Ещё затемно он забрался на попутную подводу, которая шла к станции. Матери оставил невнятное объяснение: мол, срочно вызывают на работу, задерживаться нельзя. О Юлии в доме никто не спросил. Родители решили, что сын просто коротал вечера с местной девушкой, как это бывает у молодых.
Только сама тихая почтальонша, прибежавшая утром с заказным письмом для соседей, сразу всё поняла. Распахнутые ворота, пустой двор, следы поспешных сборов — этого оказалось достаточно. Она остановилась у плетня, крепко зажав в кулаке край синего платка. Ветер выбивал из-под косынки светлые пряди и трепал их у висков. Юлия не закричала и даже не заплакала. Лишь лицо её стало почти белым. Потом она медленно развернулась и пошла прочь, а тяжёлая почтовая сумка, раскачиваясь у бедра, сбивала головки придорожных одуванчиков.
Спустя три месяца, когда поля уже лежали под первым плотным снегом, Юлия поняла, что носит ребёнка.
К Марине Викторовне она пришла в феврале. Мороз разрисовал оконные стёкла узорами, похожими на сказочные ветви, а в доме пахло кислой капустой, щами и лампадным маслом. Юлия остановилась в сенях и даже валенки снимать не стала, будто заранее знала: надолго её здесь не задержат.
— Тётя Марина, — сказала она негромко, но без дрожи в голосе. — Дайте мне адрес Ивана. Мне нужно ему написать. Это касается уже не только меня.
Мать Ивана плотно сжала губы. Она прекрасно понимала, что сын уехал, не сказав этой девушке ни слова, и дурное предчувствие кольнуло её сразу. Женское чутьё подсказывало: приход Юлии может разрушить то благополучие, которое Иван будто бы начал строить в далёкой Полтаве. Сына Марина Викторовна обожала слепо и убеждённо считала, что любая девушка из Богуслава станет для такого видного парня обузой, камнем на шее.
— Адрес я тебе не дам, Юлия, — произнесла она сухо. — Что там между вами было, мне неизвестно. Сын мой на серьёзной работе, поднимается, люди его ценят. А если есть что сообщить, я сама ему напишу. Ты лучше дома сиди и не ходи по чужим порогам, не разноси стыд на всю округу.

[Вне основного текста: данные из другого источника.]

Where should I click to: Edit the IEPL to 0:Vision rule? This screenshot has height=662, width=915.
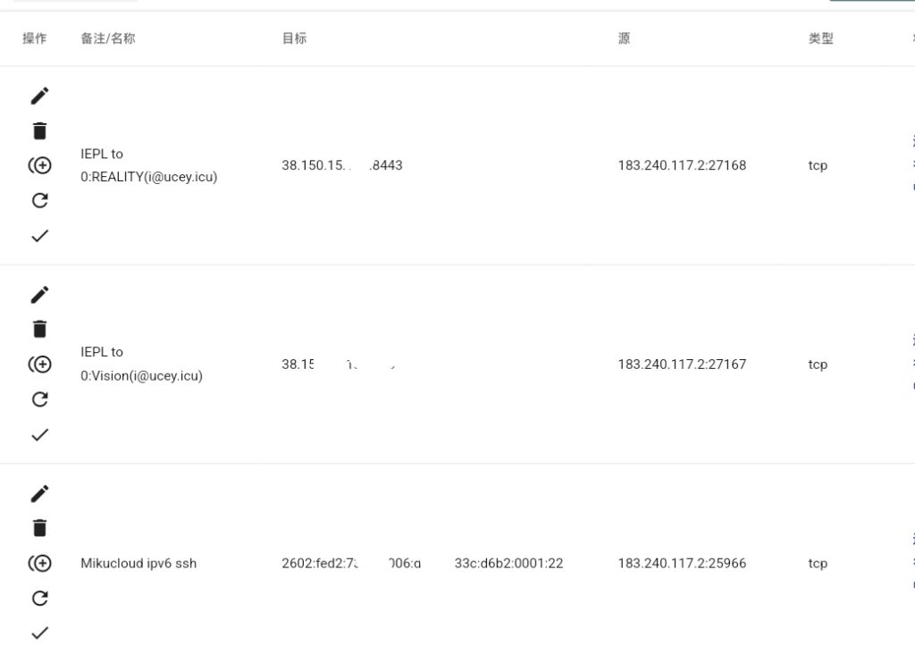tap(39, 295)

В тот же вечер Марина Викторовна села за письмо. Писала долго, сердито, так сильно вдавливая перо в бумагу, что на листе расползались чернильные кляксы, а местами он даже рвался. Ответ пришёл только через месяц. Несколько коротких строк Ивана добили Юлию окончательно. Он писал матери, что знать не знает, от кого девушка забеременела; что рассказывал ей о своей знакомой в городе, и, может, Юлия теперь мстит ему от злости; что адрес давать нельзя, потому что он не намерен ломать себе жизнь.
Старшие в семье Ивана на этом закрыли разговор. Когда к ним пришла мать Юлии, Надежда Ивановна, измученная слезами, пересудами и бессонными ночами женщина с натруженными тяжёлыми руками, Марина Викторовна только развела пальцами, унизанными дешёвыми колечками.
— Он у меня не в кармане лежит, Надежда, — сказала она почти равнодушно. — Взрослый человек, сам себе хозяин. Мы ему не указ. А твоей дочери раньше надо было головой думать, с кем по вечерам гуляет. Нет человека рядом — и спросить не с кого.
Надежда Ивановна вернулась домой мрачнее грозовой тучи, но Юлии правды пересказывать не стала. Просто налила ей крепкого горячего чая, подсела на край кровати и осторожно накрыла ладонью её руку.
— Ничего, доченька, — тихо проговорила она. — Сами поднимем. Не таких бед переживали. И ты ещё встретишь того, кто полюбит тебя вместе с ребёнком. А этот… — она устало махнула рукой в сторону тёмного окна. — Пусть живёт, как совесть позволит.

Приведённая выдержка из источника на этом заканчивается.